Evaluation (WIP)#

This document provides the guide of evaluation workflow and custom development.

Table of Contents#

  1. Overview

  2. Evaluation Workflow

  3. API Specifications

  4. Configuration Guide

  5. Distributed Evaluation

  6. Examples and Best Practices

  7. Troubleshooting

Overview#

The InterManip Evaluator is a modular robotic manipulation task evaluation system that supports multiple evaluation environments and agent types.
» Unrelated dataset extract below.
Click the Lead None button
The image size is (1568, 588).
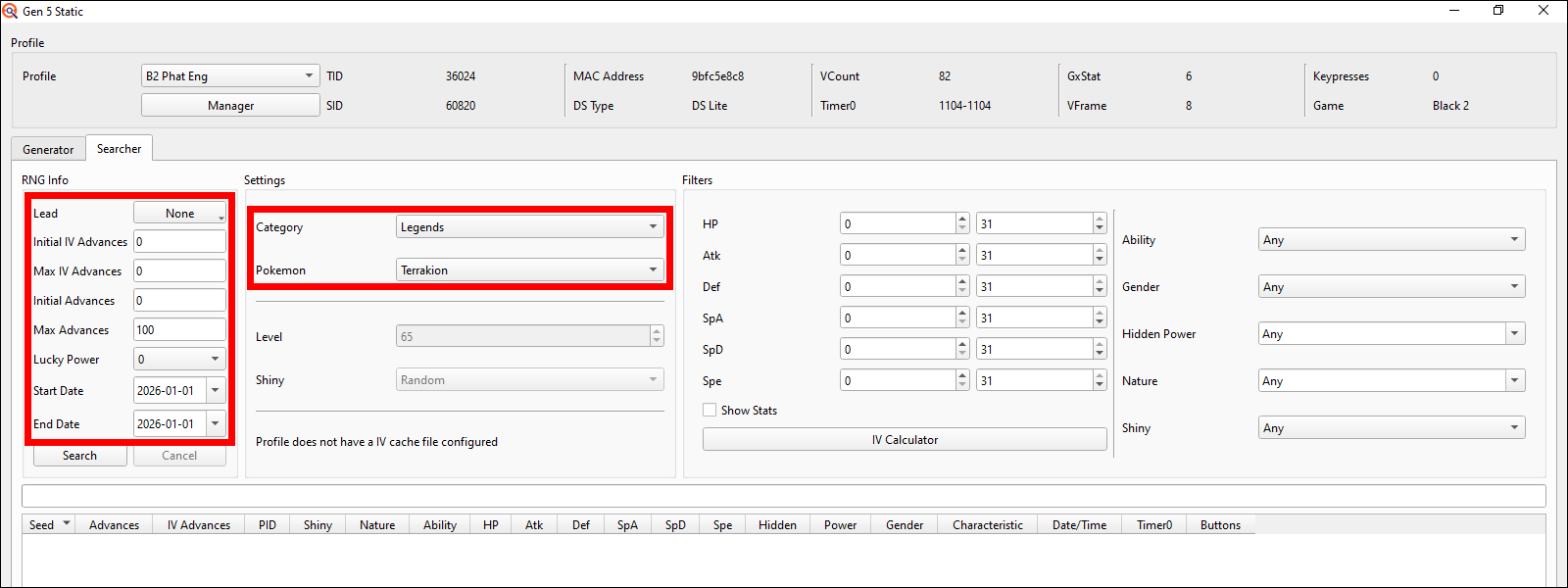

The system adopts a plugin-based architecture, making it easy to extend with new evaluation environments and agents.

Key Features#

  • Multi-Environment Support: Supports SimplerEnv, Calvin, GenManip, and other evaluation environments

  • Distributed Evaluation: Ray-based distributed evaluation framework supporting multi-GPU parallel evaluation

  • Client-Server Mode: Supports agents running in server mode to avoid conflicts from software and hardware environments

  • Flexible Configuration: Pydantic-based configuration system with type checking and validation

  • Extensible Architecture: Easy to add new evaluators and environments

System Architecture#

scripts/eval/start_evaluator.py (Entry Point)
    ↓
Evaluator (Base Class, managing the EnvWrapper and BaseAgent)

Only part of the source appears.